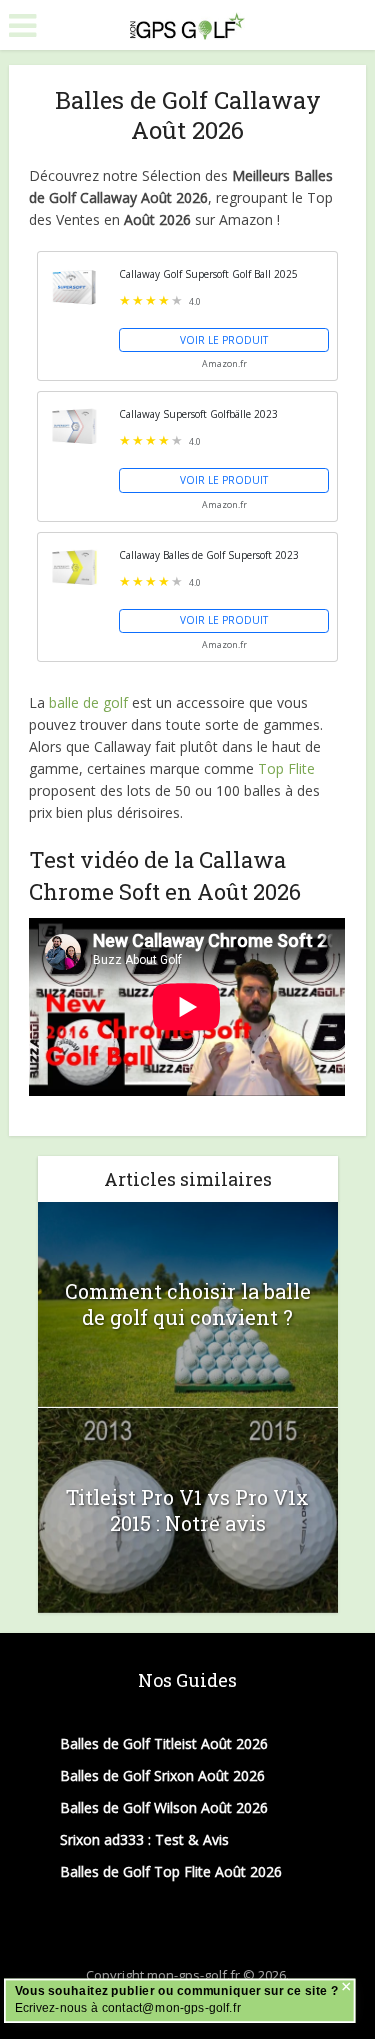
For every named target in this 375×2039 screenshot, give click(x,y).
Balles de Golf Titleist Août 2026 (164, 1743)
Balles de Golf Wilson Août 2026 (164, 1807)
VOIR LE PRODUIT (224, 340)
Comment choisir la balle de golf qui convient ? (188, 1304)
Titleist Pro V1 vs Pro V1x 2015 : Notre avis (187, 1510)
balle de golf (88, 702)
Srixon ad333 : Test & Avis (144, 1839)
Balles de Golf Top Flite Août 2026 (171, 1871)
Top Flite (286, 768)
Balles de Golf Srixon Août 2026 (162, 1775)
◆ ◆ ◆ ◆ ◆ ◆ ◆
REQUIREMENT: Give back exactly the lines that run from the line with "Srixon ad333 : Test & Avis (144, 1839)" through the close of the material, counting both ends, and nothing more.

ANSWER TO THIS TASK:
Srixon ad333 : Test & Avis (144, 1839)
Balles de Golf Top Flite Août 2026 (171, 1871)
Top Flite (286, 768)
Balles de Golf Srixon Août 2026 (162, 1775)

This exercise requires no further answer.